REQUIRED ACTION – The part to set down runs from the first line of the data below through the line with "Screen dimensions: 1024x789", inclusive; write it exactly and leave out the pictures.
►
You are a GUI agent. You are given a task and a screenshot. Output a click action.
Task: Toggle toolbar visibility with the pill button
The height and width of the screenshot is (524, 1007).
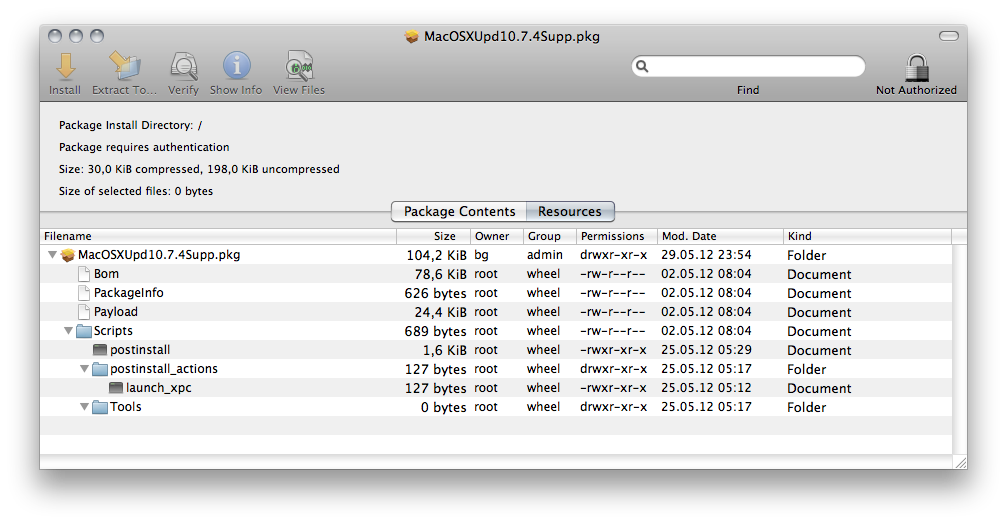(x=949, y=36)
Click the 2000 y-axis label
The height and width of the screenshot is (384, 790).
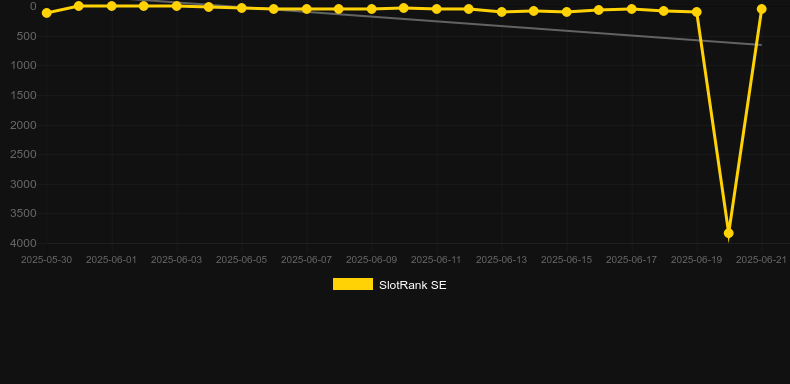24,125
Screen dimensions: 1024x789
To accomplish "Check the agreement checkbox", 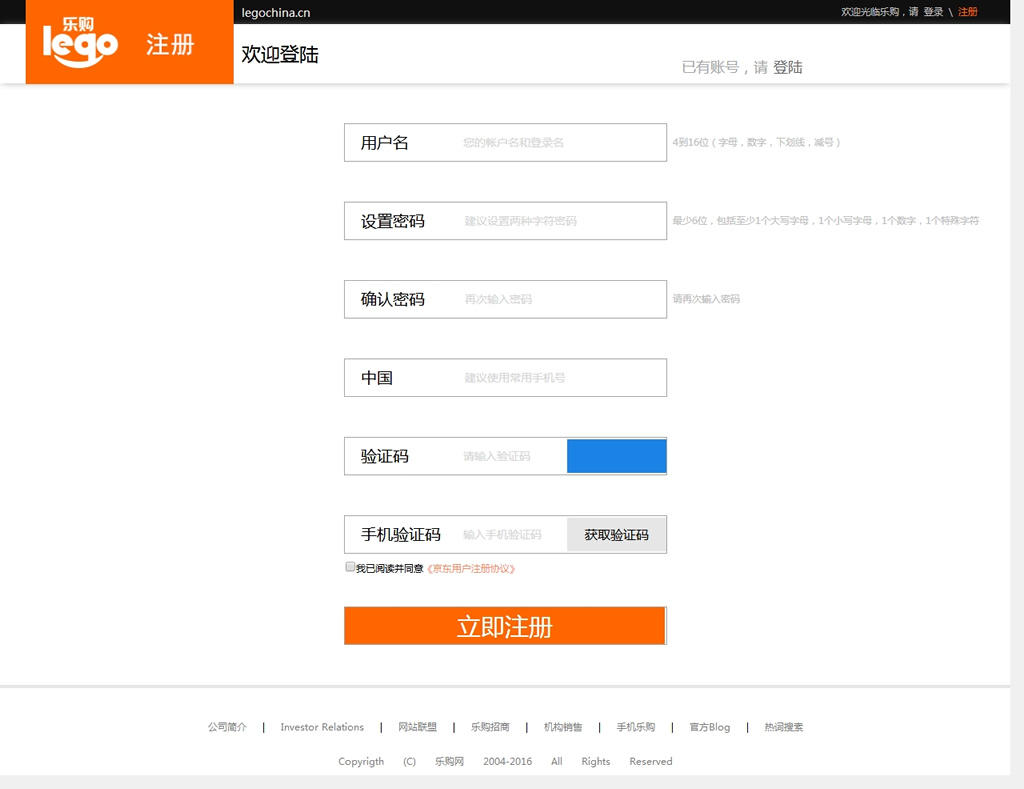I will coord(350,567).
◄
SOLVED PROBLEM –
You are a GUI agent. You are given a task and a screenshot. Output a click action.
Task: Toggle toolbar visibility with the pill button
The height and width of the screenshot is (524, 1007).
(x=949, y=36)
Click the 2000 y-axis label
The height and width of the screenshot is (384, 790).
24,125
Screen dimensions: 1024x789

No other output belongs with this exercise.